◆ PROBLEM REQUIREMENTS:
Lines with "Identify": please show every one of them from the listing below.

◆ DATASET RECORDS:
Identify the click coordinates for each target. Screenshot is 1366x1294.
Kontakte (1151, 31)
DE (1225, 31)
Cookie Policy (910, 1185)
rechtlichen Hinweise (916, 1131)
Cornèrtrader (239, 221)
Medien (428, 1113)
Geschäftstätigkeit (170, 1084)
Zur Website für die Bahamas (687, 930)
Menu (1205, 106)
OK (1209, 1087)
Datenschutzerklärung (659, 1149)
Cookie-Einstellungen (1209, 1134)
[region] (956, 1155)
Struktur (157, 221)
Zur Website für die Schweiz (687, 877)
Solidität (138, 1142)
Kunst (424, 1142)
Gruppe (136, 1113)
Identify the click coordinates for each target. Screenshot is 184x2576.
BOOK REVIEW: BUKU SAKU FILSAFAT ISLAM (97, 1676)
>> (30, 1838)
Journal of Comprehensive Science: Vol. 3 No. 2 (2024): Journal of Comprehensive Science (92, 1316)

◆ ANSWER FOR THE TASK:
Identify the click coordinates for each target. Screenshot is 1366x1294.
Identify the click coordinates for each target. Screenshot is 184x2576.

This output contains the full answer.